# Daten im Netzwerk übertragen extrem langsam...



## Platium995 (20. Dezember 2011)

*Daten im Netzwerk übertragen extrem langsam...*

Hi! Ich hab Zuhause ein Netzwerk mit 8 PC's. Zwei stehen in meinem Zimmer einer als Desktop PC und einer als Media PC. Wenn ich Daten von einen auf den anderen übertragen will dann überprüft Windows 7 erst ca. 2 - 5 Minuten die Datei dann beginnt die Übertragung mit ca. 35 kb/s. Beide Computer haben Windows 7 als OS. Wenn ich nun aber von einem anderen Dektop PC im Netzwerk (egal ob XP oder W7) etwas übertragen will funktioniert alles in normaler Geschwindigkeit. Woran kann es liegen das beide Computer optimal mit allen anderen Computern im Netzwerk arbeiten?


----------



## DooNeo (21. Dezember 2011)

*AW: Daten im Netzwerk übertragen extrem langsam...*

Dein LAN-Kabel vieleicht defekt ?
Vieleicht mal den Netzwerkkarten-Treiber aktualisieren.


----------



## Platium995 (21. Dezember 2011)

*AW: Daten im Netzwerk übertragen extrem langsam...*

Lan Kabel wurde hab ich schon getestet und Netzwerkkarten Fehler?
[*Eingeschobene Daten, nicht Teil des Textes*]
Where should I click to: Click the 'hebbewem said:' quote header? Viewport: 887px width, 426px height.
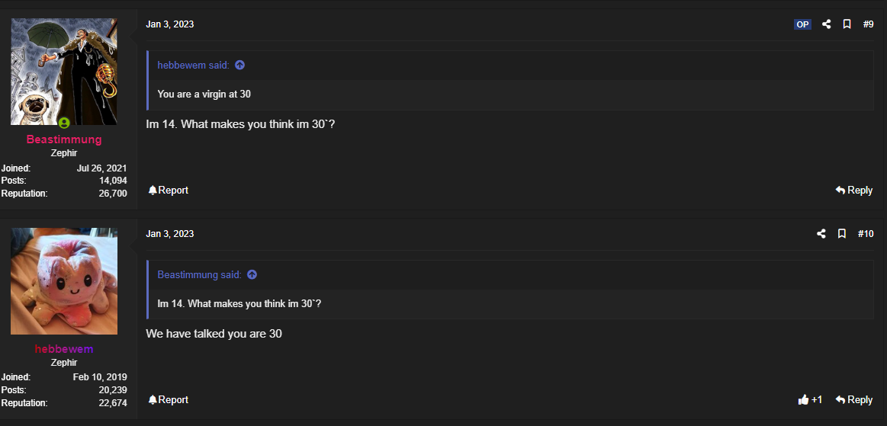(x=193, y=65)
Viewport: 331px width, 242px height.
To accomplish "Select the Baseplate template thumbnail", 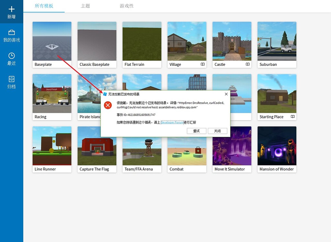I will point(52,41).
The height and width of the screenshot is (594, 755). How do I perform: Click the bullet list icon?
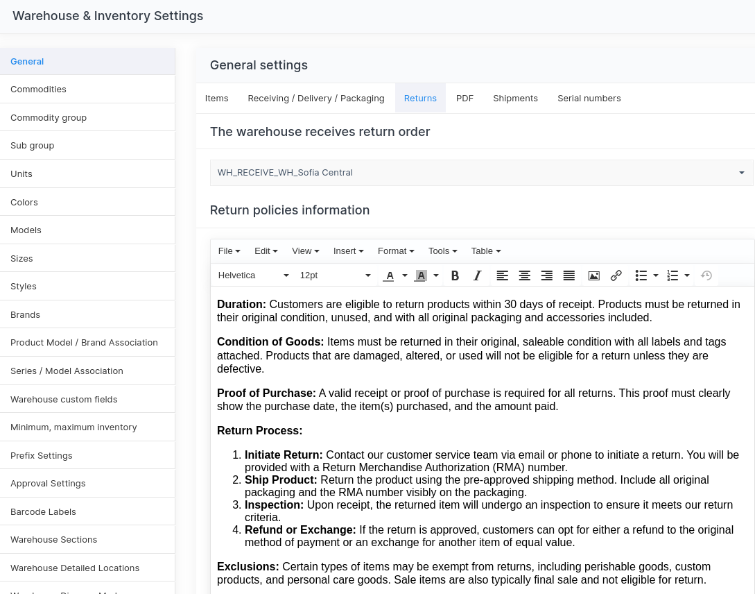[x=641, y=275]
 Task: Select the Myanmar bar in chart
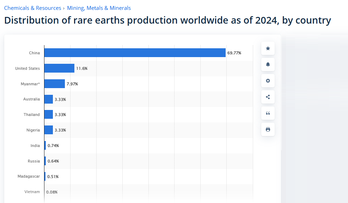click(55, 84)
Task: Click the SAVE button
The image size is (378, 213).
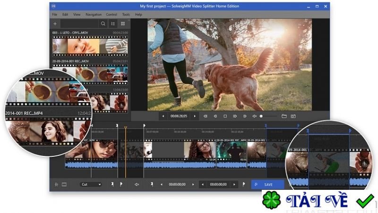Action: (x=267, y=184)
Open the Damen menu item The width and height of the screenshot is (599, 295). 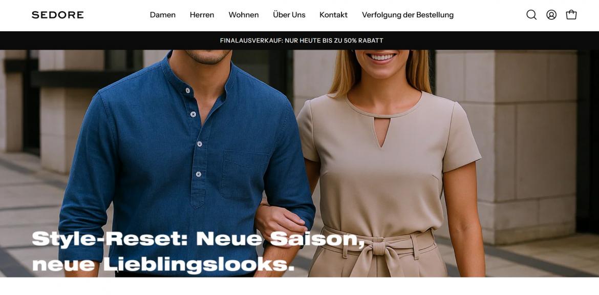pos(163,15)
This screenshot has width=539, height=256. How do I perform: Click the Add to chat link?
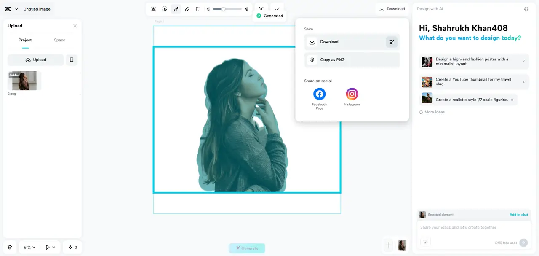pos(519,215)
Wie  kann das sein wenn beide PCs im Netzwerk funktionieren nur untereinander  nicht.


----------



## richert (22. Dezember 2011)

*AW: Daten im Netzwerk übertragen extrem langsam...*

Ich habe mal folgenden Trick ausprobiert, hatte bei mir im Netzwerk funktioniert: 

Geh auf deine aktive Netzwerkverbindung ->> rechtklick -> Eigenschaften -> Kofigurieren -> bei mir unter dem reiter " Verbindungsgeschwindigkeit"  ( bei billigereren karten ist  es einfach der "Erweitert" Reiter) findest du die Geschwindigkeit und Duplex Einstellung. Dort kannst du auf 1Gb vollduplex einstellen (somit erzwingst du die volle geschwindigkeit) 

Wenn du bei beiden diese Einstellung vornimmst, erzwingst du es halt, und wenn deine Kabel, Router alle dies können sollte es sonst ein Treiber problem sein.


----------



## Hattiro (22. Dezember 2011)

*AW: Daten im Netzwerk übertragen extrem langsam...*

Hast du eine Heimnetzgruppe erstellt? Und mal die Firewall auf den beiden gecheckt? Die W7 Freigabe is ja immer ein bisserl zickig, wenn nicht nur reine W7 Rechner im Netz sind.


----------



## Platium995 (22. Dezember 2011)

*AW: Daten im Netzwerk übertragen extrem langsam...*

Hey super danke richert dein Tipp war gold wert^^ Jetzt funktioniert alles wieder optimal...


----------